Искатель, 2002 №5 - Станислав Васильевич Родионов
— Ангелина, ваши планы на вечер?
— Не знаю… Планы… Какие планы?
Он хотел разглядеть цвет ее глаз, но их затянула поволока. Девушке стало трудно дышать. Грудь поднималась и опадала с такой силой, что, казалось, нежные полушарии от этой энергии затвердеют и скатятся под ноги.

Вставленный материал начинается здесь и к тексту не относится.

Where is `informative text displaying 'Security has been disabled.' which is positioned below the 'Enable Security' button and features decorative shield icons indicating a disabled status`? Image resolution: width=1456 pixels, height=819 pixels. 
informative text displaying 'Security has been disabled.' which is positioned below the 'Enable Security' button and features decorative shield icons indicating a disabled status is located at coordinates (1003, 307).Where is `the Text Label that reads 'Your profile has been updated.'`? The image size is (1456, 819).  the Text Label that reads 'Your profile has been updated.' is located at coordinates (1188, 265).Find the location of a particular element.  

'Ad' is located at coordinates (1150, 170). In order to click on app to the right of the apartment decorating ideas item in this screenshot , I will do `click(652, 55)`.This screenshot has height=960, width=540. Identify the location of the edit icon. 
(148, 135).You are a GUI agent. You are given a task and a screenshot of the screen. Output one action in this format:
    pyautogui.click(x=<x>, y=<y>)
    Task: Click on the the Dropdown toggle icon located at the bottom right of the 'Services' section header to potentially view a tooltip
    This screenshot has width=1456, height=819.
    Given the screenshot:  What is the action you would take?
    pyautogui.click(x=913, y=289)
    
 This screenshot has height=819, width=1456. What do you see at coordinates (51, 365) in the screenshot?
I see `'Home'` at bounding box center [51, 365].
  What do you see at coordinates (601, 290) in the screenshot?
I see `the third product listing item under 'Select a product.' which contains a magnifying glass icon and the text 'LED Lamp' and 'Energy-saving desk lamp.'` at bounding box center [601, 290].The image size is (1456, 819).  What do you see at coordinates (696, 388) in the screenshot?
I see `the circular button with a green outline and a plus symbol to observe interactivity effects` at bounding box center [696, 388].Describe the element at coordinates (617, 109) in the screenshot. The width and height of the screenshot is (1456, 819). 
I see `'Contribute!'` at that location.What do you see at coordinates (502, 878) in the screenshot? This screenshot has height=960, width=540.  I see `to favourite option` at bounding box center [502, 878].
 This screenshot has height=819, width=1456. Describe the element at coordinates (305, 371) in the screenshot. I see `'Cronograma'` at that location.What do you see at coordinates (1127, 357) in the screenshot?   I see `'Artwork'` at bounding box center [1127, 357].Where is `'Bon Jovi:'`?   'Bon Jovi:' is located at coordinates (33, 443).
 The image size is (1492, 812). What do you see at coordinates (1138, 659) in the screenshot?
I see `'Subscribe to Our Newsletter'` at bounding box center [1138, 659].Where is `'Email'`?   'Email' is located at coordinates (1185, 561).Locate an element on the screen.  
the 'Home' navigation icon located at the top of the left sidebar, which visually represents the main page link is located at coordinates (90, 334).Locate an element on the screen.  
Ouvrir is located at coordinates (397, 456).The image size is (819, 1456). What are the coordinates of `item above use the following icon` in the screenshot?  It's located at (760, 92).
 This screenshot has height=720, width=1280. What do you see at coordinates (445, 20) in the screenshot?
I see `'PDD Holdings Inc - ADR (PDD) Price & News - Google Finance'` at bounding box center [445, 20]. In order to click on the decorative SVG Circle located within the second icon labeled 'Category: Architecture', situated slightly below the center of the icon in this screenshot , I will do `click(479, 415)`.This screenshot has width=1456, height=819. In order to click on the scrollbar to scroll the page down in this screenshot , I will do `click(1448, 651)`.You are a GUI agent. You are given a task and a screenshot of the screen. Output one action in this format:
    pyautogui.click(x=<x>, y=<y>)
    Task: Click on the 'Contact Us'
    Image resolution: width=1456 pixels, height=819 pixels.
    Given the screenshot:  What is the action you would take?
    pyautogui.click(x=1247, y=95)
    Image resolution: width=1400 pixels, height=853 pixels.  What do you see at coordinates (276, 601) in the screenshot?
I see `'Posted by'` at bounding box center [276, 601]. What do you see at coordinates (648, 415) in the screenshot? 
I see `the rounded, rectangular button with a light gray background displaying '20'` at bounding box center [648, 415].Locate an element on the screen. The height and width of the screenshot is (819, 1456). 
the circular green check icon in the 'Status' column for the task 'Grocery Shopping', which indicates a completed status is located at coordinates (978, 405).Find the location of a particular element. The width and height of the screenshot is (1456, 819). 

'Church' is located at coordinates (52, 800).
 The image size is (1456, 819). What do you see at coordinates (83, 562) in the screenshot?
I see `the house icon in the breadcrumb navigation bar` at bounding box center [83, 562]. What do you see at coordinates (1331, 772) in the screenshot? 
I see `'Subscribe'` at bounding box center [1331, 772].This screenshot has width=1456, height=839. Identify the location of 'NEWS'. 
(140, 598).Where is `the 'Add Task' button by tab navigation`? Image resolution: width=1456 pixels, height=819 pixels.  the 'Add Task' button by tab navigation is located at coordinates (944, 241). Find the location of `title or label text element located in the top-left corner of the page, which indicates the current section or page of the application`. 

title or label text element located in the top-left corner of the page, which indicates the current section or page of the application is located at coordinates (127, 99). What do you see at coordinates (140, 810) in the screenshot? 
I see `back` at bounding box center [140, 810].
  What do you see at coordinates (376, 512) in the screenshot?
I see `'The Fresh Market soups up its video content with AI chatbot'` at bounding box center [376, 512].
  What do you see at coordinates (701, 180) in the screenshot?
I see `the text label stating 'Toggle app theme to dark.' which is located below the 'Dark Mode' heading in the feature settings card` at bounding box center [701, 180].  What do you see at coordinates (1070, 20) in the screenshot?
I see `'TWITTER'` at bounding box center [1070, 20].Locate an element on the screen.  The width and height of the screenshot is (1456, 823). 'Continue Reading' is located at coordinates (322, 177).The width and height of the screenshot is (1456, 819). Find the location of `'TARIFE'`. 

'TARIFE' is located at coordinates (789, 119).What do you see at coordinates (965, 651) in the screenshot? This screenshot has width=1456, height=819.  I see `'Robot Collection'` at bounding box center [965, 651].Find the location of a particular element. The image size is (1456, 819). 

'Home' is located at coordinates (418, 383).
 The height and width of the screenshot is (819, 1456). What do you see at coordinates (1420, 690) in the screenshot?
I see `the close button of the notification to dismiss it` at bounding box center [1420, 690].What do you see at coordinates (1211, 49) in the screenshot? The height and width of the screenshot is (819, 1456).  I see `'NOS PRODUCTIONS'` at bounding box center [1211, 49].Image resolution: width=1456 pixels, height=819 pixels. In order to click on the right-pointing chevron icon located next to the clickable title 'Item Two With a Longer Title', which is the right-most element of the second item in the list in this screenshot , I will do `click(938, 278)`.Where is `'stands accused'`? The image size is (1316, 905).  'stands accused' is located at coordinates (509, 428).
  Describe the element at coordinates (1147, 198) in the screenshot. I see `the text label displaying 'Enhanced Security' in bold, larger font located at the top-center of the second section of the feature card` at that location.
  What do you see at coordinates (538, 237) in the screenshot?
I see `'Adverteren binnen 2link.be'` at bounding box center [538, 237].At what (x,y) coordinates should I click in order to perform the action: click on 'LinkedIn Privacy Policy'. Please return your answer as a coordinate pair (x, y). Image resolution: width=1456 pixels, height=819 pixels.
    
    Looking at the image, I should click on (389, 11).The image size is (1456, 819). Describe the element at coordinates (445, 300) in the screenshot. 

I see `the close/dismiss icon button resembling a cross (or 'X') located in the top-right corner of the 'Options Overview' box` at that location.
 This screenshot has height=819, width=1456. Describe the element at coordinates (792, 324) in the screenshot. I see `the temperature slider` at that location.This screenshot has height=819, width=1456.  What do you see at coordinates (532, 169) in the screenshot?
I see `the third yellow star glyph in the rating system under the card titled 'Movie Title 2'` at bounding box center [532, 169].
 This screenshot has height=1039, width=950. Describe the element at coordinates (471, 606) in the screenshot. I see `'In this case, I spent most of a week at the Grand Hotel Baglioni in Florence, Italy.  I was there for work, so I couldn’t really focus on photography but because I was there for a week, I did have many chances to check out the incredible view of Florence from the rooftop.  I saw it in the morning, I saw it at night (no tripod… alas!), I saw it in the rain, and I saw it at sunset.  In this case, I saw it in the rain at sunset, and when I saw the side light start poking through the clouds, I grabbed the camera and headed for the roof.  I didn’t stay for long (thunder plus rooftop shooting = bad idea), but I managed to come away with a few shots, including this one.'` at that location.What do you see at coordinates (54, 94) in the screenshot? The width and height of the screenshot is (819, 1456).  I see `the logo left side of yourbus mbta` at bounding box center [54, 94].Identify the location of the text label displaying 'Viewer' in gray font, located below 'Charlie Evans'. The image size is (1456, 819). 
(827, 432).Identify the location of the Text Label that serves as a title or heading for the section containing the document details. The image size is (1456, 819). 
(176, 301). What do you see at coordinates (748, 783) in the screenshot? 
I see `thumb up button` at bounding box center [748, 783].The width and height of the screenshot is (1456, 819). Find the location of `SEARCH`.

— Ангелина, я спросил про планы сексуальные.
— Ох… Со мной что-то происходит. — Она обессиленно положила голову ему на плечо.
— Сейчас выясним, что происходит, — заверил художник.
Он крутанул руль и загнал машину в кустарник за гаражи. В темь листвы и в глушь тишины. Задернув шторку, он опустил сиденье пассажирки и закатал ее майку до самой шеи: груди оказались незагорелыми, молочно-белыми, как жемчуга в ушах. Он хотел снять и юбку, но она была так коротка, что процессу любви не помешала…
Чем дольше живешь, тем больше находишь в жизни парадоксов. Все свои сознательные годы Рябинин стремился профессионально и морально совершенствоваться: следил за политикой и наукой, читал книги и ходил в музеи. Интеллекта, так сказать, прибывало. И ему казалось, что вослед за интеллектом обязано прибывать и здоровье. Но, похоже, эта формула не срабатывала. Интеллекта прибывало, а в груди стало ныть; точнее, появилась загрудинная боль, ёкающая, как тайный нарыв. Разум и здоровье шли разными путями.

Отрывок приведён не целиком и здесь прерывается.